Üşümüyor musun? Muhafız hazır ol vaziyette yanıt verdi: "Alışığım sayın kralım.” 

Kral bunun üzerine, "Olsun, sana sıcak tutacak elbise getirmelerini emredeceğim" dedi ve gitti.

Ancak bir süre sonra içeri girdiğinde emri vermeyi unuttu...

Ertesi gün duvarın yanında muhafızın soğuktan donmuş cesedini gördüler, duvarın üzerinde şöyle yazılıydı: 

“Soğuğa alışkındım; fakat senin sıcak elbise vaadin beni öldürdü…”

Çeşitli vaatlerle, insanları bekletip, bir umut uğruna bağımlı hale getirmek; insanlar üzerinde telafisi imkansız yaralar açıyor. 

Çünkü insan, bekledikçe değişir. 

Beklettiğiniz kişi hakkınızda telafisi imkansız olumsuz düşüncelere girer. 

Önce umudu öldürürsünüz.

Ardından sevgi, saygı, güven ölür, dostluk ölür, muhabbet ölür..

*

Fıkra bu ya…

Adam karısına şişe içinde şeytanı emanet etmiş ,, 

Kadın, şeytanı daha yakından görebilmek için şişenin kapağını açmasın mı! ..

Tabii şeytan dışarı fırlamış, ve gülmeye başlamış.

 "Merakına engel olamadın ve kocanın 40 yıllık emeğini boşa çıkardın" diye alay etmiş.

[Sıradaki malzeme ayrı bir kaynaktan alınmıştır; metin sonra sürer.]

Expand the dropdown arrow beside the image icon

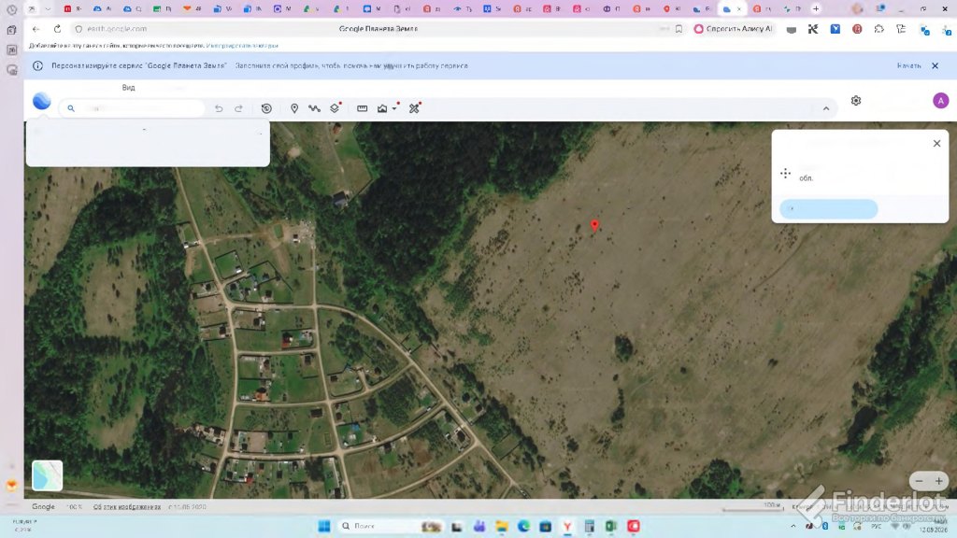(x=395, y=108)
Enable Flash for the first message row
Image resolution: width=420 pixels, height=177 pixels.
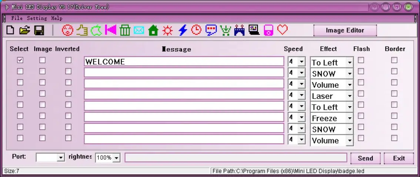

"Yok canım" demiş kadın. "Sen hiç o şişenin içinde olmadın ki"....

"Nasıl olur" diye haykırmış şeytan, 

"Sen de gördün... 

Şişeden çıktım ben!" 

Kadın ısrar etmiş, 

"O küçücük şişeye nasıl girebilirsin ki, hiç de inandırıcı değilsin"

Kafası atmış şeytanın, "Gireyim de gör" demiş ve tekrar şişenin içine girivermiş!

Adamın şeytanı hapsetmesi 40 yılını, kadının ise yalnızca 5 dakikasını almış!